> _WHAT NEEDS TO BE DONE_: Look through the data below and extract, unchanged, the lines from the one that contains "Click the chart icon on Today button" to the one that contains "Click document icon", both included.

Saved data entries:
━━━━━━━━━━━━━━━━━━━━
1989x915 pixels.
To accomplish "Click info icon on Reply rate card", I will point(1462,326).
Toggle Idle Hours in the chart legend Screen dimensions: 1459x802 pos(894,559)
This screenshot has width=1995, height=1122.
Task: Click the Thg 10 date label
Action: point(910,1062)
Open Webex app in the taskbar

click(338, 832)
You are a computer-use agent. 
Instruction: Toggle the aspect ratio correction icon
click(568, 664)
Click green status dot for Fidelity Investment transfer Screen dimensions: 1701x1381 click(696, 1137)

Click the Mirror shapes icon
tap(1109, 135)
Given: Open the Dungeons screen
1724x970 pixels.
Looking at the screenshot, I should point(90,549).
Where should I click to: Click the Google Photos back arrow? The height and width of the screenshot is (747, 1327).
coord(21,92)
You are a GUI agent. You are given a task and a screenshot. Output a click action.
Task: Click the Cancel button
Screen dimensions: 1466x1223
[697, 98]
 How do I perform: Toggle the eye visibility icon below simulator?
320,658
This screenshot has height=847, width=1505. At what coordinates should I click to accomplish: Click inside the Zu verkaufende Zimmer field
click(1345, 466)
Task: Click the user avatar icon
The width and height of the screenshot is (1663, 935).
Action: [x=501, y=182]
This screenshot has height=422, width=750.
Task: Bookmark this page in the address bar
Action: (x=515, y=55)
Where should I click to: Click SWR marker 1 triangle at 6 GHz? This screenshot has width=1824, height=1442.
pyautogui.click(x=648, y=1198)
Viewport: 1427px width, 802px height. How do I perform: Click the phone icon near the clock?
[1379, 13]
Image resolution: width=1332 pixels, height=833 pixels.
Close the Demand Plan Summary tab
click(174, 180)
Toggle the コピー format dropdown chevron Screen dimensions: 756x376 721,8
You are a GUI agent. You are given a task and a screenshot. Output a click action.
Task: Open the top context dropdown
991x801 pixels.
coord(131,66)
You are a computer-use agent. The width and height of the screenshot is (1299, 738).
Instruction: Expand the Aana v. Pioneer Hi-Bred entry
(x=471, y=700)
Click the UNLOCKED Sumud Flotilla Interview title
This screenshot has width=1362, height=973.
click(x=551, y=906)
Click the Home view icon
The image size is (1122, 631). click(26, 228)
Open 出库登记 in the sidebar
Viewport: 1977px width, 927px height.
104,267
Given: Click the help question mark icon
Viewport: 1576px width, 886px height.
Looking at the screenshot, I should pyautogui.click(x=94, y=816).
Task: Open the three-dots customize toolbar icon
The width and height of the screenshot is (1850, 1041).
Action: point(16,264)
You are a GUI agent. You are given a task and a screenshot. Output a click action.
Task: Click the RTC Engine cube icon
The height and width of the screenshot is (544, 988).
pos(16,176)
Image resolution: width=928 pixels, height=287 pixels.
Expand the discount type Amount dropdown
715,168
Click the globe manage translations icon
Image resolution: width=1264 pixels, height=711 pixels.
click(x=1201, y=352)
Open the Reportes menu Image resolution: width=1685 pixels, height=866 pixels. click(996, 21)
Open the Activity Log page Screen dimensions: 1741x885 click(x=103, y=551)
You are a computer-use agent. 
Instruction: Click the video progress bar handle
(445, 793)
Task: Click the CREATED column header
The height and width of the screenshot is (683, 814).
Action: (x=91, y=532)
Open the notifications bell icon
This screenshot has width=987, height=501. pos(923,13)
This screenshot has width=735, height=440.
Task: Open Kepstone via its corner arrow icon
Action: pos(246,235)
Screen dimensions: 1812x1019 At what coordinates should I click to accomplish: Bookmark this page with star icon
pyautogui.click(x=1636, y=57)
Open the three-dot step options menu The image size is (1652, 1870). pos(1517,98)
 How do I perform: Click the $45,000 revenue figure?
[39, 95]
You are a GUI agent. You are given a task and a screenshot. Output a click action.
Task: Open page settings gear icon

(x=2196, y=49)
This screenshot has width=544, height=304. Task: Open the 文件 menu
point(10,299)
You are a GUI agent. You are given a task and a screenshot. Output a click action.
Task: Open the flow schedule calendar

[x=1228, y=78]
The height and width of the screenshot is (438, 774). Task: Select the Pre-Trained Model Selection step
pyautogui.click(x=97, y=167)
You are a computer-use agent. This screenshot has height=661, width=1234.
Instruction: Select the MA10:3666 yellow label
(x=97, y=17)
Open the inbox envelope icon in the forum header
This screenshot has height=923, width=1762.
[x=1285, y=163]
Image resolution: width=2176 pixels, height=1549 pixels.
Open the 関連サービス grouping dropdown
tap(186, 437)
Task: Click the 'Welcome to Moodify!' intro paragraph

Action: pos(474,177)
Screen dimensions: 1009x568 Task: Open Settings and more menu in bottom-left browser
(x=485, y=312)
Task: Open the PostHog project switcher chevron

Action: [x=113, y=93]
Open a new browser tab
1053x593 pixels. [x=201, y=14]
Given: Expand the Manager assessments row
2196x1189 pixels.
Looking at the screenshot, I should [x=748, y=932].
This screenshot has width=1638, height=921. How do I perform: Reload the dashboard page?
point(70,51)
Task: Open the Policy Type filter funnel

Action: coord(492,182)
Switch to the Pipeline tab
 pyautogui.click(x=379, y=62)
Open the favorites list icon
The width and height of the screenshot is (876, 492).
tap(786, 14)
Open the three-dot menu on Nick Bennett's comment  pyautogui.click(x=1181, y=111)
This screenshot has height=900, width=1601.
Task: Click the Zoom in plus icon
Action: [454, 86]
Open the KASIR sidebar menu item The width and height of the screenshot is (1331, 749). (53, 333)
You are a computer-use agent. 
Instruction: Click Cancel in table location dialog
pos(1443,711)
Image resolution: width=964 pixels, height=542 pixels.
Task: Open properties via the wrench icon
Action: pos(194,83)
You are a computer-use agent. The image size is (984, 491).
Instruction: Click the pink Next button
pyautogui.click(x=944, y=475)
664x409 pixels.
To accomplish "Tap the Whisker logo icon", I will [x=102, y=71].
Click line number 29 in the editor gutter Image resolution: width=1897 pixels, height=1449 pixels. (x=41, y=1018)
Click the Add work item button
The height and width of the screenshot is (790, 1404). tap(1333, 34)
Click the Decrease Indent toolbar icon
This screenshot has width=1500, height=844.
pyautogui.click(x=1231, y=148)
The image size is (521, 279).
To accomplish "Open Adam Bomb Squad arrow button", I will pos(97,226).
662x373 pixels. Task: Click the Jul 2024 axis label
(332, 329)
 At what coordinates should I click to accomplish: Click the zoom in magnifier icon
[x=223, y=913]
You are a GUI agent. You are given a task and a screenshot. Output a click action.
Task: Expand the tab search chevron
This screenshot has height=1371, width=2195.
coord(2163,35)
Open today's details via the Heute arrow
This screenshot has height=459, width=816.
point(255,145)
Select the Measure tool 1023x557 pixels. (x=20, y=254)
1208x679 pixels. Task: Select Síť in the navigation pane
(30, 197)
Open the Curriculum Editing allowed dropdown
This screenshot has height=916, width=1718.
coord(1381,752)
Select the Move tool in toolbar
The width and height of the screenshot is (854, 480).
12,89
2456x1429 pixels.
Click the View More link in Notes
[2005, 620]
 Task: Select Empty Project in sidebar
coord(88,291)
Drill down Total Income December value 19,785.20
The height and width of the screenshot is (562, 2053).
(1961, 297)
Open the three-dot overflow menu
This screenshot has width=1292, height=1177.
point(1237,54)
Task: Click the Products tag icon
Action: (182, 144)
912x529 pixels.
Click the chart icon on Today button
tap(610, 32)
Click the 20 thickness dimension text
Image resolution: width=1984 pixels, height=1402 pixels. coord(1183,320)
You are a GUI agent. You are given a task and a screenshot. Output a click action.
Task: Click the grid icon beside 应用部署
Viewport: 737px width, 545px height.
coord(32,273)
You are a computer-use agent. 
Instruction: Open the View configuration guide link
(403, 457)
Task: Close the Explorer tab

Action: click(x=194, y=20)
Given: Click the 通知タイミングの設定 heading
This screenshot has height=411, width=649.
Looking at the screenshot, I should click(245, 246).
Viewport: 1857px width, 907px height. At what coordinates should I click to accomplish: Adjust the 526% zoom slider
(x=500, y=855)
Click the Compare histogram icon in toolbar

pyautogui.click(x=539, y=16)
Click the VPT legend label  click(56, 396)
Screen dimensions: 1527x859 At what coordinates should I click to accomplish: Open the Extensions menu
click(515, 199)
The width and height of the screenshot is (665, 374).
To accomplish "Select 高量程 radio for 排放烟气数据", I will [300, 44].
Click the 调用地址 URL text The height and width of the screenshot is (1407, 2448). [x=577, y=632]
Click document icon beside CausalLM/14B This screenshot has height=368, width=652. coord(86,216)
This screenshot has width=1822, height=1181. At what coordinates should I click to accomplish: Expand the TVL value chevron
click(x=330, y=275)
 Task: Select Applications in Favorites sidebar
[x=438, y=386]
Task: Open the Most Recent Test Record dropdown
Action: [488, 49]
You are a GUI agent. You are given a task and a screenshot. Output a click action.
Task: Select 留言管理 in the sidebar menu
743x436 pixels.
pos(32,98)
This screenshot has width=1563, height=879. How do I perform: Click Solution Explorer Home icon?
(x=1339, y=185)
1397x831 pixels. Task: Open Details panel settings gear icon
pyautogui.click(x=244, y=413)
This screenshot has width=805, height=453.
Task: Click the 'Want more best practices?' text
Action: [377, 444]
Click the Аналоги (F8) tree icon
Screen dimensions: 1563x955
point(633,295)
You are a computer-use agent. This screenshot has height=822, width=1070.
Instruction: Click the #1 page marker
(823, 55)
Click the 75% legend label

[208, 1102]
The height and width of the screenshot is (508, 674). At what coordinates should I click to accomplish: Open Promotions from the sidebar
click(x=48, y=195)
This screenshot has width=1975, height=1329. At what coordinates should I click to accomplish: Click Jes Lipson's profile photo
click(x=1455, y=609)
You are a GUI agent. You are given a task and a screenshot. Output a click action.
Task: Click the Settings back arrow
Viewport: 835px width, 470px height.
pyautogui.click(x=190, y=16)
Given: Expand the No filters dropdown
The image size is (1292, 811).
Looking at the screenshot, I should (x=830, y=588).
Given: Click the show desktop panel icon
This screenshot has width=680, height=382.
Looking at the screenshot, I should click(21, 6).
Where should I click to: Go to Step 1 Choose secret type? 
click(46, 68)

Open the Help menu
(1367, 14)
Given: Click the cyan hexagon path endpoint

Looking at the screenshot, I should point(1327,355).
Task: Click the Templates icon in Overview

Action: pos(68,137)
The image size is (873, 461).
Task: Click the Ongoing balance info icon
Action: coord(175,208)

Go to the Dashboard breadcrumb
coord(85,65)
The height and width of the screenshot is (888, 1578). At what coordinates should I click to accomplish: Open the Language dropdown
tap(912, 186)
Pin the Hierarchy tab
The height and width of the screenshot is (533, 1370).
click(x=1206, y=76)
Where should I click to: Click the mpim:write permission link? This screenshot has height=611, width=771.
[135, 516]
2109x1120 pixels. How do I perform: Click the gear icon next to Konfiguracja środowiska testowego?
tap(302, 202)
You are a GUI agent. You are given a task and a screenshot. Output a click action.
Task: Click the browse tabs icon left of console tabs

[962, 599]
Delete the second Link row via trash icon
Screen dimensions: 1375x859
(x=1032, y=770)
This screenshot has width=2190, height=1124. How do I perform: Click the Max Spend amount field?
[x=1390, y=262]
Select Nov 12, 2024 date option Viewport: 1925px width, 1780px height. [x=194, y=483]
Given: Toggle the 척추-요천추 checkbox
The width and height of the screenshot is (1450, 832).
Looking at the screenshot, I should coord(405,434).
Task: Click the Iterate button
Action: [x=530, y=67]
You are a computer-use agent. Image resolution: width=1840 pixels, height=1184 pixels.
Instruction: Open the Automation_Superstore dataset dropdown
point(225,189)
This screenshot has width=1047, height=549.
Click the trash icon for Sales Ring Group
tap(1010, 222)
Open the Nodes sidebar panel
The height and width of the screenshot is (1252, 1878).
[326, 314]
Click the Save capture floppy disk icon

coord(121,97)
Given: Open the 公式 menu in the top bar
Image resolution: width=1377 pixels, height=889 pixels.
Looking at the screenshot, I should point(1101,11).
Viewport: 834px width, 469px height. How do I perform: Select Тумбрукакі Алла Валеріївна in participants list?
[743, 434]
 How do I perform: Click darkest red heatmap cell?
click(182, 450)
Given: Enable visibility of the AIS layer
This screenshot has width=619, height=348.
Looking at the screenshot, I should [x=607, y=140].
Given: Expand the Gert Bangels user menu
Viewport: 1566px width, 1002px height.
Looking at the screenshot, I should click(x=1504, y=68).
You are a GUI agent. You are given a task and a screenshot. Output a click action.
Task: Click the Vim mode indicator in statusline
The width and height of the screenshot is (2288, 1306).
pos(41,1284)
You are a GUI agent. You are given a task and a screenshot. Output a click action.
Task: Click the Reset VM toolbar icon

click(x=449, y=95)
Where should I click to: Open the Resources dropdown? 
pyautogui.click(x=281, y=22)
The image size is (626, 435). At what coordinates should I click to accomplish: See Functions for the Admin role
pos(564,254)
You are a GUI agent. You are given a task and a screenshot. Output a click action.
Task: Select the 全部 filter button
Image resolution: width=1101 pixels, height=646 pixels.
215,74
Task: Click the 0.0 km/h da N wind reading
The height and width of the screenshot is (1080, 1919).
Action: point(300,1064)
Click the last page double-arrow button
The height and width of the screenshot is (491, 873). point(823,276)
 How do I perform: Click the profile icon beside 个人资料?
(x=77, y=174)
━━━━━━━━━━━━━━━━━━━━
> _ANSWER FOR THIS EXERCISE_:
Click the chart icon on Today button
tap(610, 32)
Click the 20 thickness dimension text
Image resolution: width=1984 pixels, height=1402 pixels. coord(1183,320)
You are a GUI agent. You are given a task and a screenshot. Output a click action.
Task: Click the grid icon beside 应用部署
Viewport: 737px width, 545px height.
coord(32,273)
You are a computer-use agent. 
Instruction: Open the View configuration guide link
(403, 457)
Task: Close the Explorer tab

Action: click(x=194, y=20)
Given: Click the 通知タイミングの設定 heading
This screenshot has height=411, width=649.
Looking at the screenshot, I should click(245, 246).
Viewport: 1857px width, 907px height. At what coordinates should I click to accomplish: Adjust the 526% zoom slider
(x=500, y=855)
Click the Compare histogram icon in toolbar

pyautogui.click(x=539, y=16)
Click the VPT legend label  click(56, 396)
Screen dimensions: 1527x859 At what coordinates should I click to accomplish: Open the Extensions menu
click(515, 199)
The width and height of the screenshot is (665, 374).
To accomplish "Select 高量程 radio for 排放烟气数据", I will [300, 44].
Click the 调用地址 URL text The height and width of the screenshot is (1407, 2448). [x=577, y=632]
Click document icon beside CausalLM/14B This screenshot has height=368, width=652. coord(86,216)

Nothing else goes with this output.